Finance Committee to Review Tax Code Penalties, Including Corporate Tax Shelter Proposals
WASHINGTON -- Senate Finance Committee Chairman William V. Roth, Jr. today announced that the Senate Finance Committee will hold hearings on tax code penalties, including corporate tax shelter proposals, after completion of tax penalty and interest studies by the Treasury Department and the Joint Committee on Taxation.
The Internal Revenue Service Restructuring and Reform Act of 1998 ("the IRS Reform Act") required the Department of Treasury and the Joint Committee on Taxation to each conduct a separate study reviewing the administration and implementation by the Internal Revenue Service ("IRS") of the interest and penalty provisions of the Internal Revenue Code of 1986. The law also requires the study to include any legislative and administrative recommendations deemed appropriate to simplify penalty or interest administration and reduce taxpayer burden. These studies must be submitted to the House Ways and Means Committee and the Senate Finance Committee by July 22, 1999. It is expected that these studies will be completed in a timely fashion.
"The Treasury White Paper and the two independent studies by the Joint Committee staff and the Treasury Department will assist the Congress in analyzing and reforming present law penalty and interest provisions," Roth stated. "I look forward to receiving public comment on the recommendations made by the Treasury and the Joint Committee staff for addressing corporate tax shelters."
The purpose of tax code penalties is to promote voluntary compliance with tax code requirements and to discourage tax avoidance and evasion. Concerns have been raised that in some instances present law penalties may be overly broad. For example, law abiding taxpayers who are trying to comply with our complex tax laws may be buried under a mountain of pyramiding penalties and interest with no hope of ever paying off their tax liability. However, in other instances penalties may not be sufficient to provide a deterrent to undesired behavior.

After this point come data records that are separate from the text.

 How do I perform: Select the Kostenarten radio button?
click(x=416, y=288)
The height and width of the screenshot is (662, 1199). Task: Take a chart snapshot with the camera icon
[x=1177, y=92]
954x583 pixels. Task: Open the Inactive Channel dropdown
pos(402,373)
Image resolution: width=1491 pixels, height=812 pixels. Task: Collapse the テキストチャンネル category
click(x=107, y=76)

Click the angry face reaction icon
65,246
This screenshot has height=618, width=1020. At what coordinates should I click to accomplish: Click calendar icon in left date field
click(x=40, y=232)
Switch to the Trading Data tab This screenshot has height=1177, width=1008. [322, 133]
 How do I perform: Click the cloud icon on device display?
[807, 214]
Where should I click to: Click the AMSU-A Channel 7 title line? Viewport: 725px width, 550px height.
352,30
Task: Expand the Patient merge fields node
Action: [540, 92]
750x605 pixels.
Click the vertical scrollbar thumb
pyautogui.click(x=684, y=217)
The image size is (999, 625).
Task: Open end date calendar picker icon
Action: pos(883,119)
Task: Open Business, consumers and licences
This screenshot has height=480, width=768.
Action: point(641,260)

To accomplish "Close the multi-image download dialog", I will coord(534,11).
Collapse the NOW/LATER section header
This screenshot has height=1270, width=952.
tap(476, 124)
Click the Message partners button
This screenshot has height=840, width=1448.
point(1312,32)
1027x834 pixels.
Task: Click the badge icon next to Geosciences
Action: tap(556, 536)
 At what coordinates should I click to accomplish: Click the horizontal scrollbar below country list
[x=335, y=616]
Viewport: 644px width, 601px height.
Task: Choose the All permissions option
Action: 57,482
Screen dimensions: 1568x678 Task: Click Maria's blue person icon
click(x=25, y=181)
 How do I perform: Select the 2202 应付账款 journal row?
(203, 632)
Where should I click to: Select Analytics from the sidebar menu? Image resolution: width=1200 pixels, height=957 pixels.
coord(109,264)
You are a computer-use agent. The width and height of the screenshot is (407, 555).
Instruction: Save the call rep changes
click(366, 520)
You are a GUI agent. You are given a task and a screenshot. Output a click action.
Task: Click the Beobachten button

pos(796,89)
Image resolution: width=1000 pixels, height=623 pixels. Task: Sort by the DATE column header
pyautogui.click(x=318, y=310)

In recent years, the Finance Committee has addressed tax shelter transactions on a case by case basis as the staff has become aware of these transactions. The Finance Committee has included measures directed at corporate owned life insurance ("COLI"), liquidating REITs, "Morris Trust" transactions, and section 357© corporate transactions.
In the interim, on February 1, 1999, the Administration included in its FY2000 Budget various proposals to curtail the use of corporate tax shelters. The Administration's proposals recommended changes to substantive provisions of the tax code as well as changes to disclosure requirements and penalty provisions. Many of the Administration proposals were submitted as concepts with details to be forthcoming. After several months, on July 1, 1999, the Department of the Treasury released a more detailed 167 page concept paper, entitled "The Problem of Corporate Tax Shelters" (the "Treasury White Paper") in lieu of a more comprehensive study on penalties and interest as required by the IRS Reform Act. This concept paper analyzes the various issues relating to the specific issue of corporate tax shelters and suggests various modifications to the Administration's original budget proposals.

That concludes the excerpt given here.